Google menjelaskan secara singkat bahwa Google Translate adalah penerjemah otomatis yang menggunakan berbagai pola dari jutaan hasil terjemahan yang sudah ada untuk menerjemahkan kata atau kalimat.
Sebelumnya, perwakilan Forum Masyarakat Melayu dan Aceh, Tengku Muhammad Dhani Iqbal mengajukan surat terbuka kepada Google Indonesia pada Selasa (15/10).
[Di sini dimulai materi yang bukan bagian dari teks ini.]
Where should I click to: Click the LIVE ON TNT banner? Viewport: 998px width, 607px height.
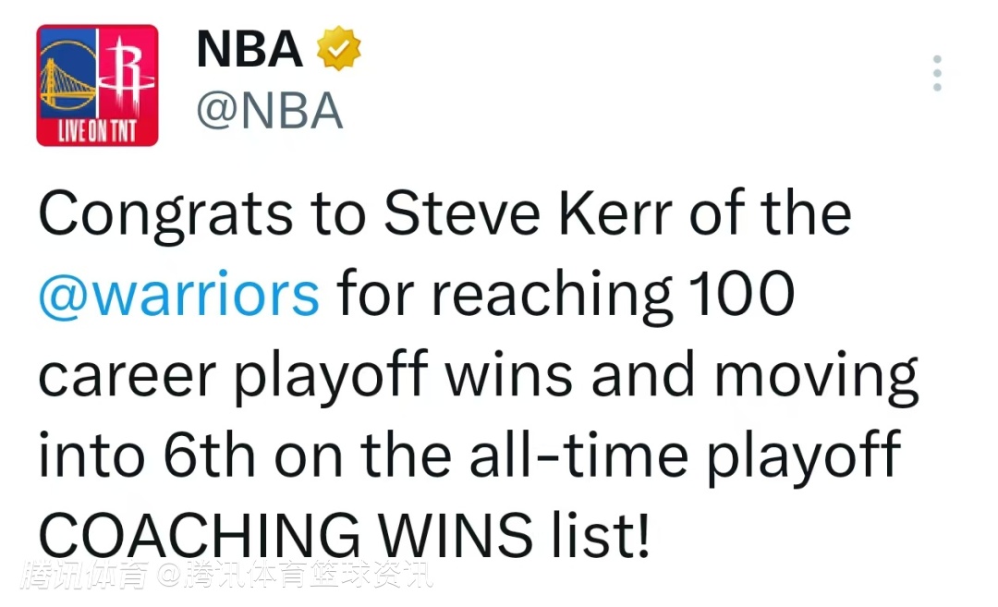(x=97, y=131)
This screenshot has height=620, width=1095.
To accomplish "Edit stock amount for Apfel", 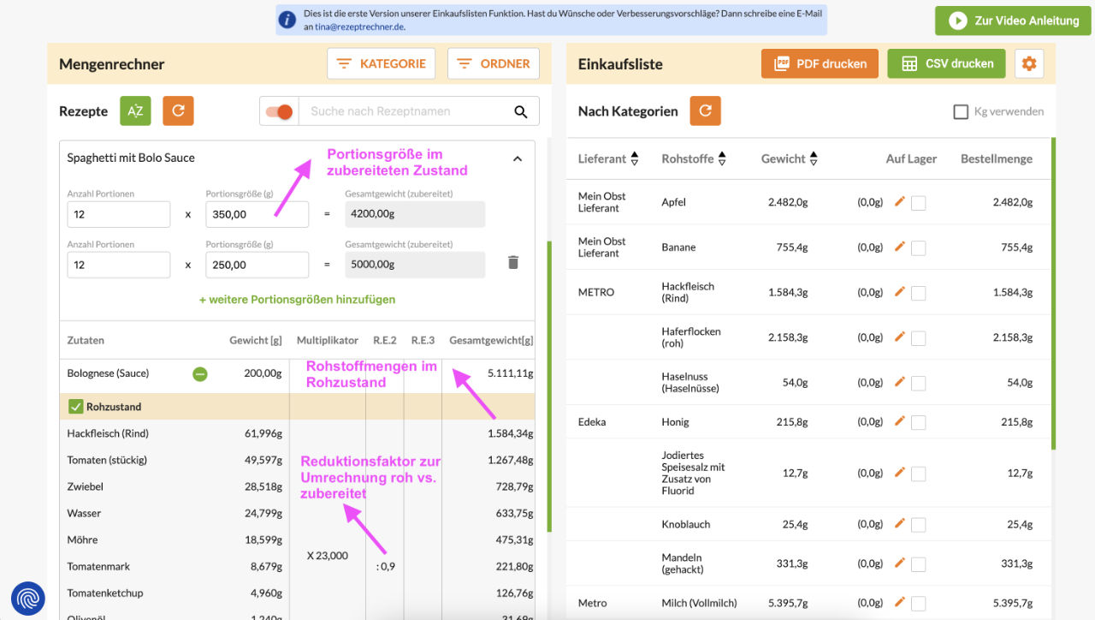I will (x=899, y=201).
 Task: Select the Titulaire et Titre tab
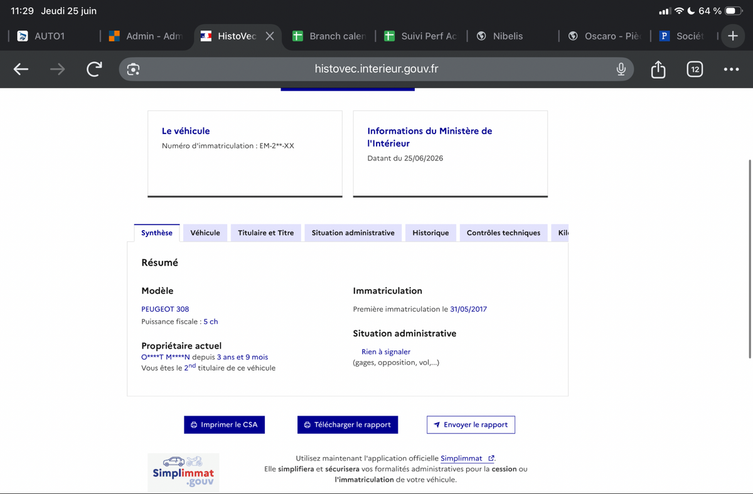coord(266,233)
Surat tersebut diajukan berawal ketika anggotanya membagikan tangkapan layar terjemahan bernada diskriminatif.
Dhani mengatakan layanan penerjemah Google tersebut terkesan diskriminatif dan menyerang bahasa Melayu dan Aceh.
"Sebelum tanggal 15 Oktober, saya dapat tangkapan layar dari beberapa teman secara pribadi maupun dibagikan ke grup percakapan Forum Masyarakat Melayu dan Aceh di WhatsApp," kata dia saat dihubungi CNNIndonesia.com melalui telepon pada Rabu (16/10).
Menurutnya hasil penerjemahan tersebut bukan hanya dinilai diskriminatif untuk bahasa Melayu, tetapi juga Minahasa, Simalungan, dan Makassar.
Dhani mengatakan pihaknya kemudian mengkonsultasikan temuannya itu kepada sejumlah pakar TI. Hasilnya, para pakar meyakini ada kesalahan teknis dan human error (kesalahan manusia). (din/evn
CNNIndonesia)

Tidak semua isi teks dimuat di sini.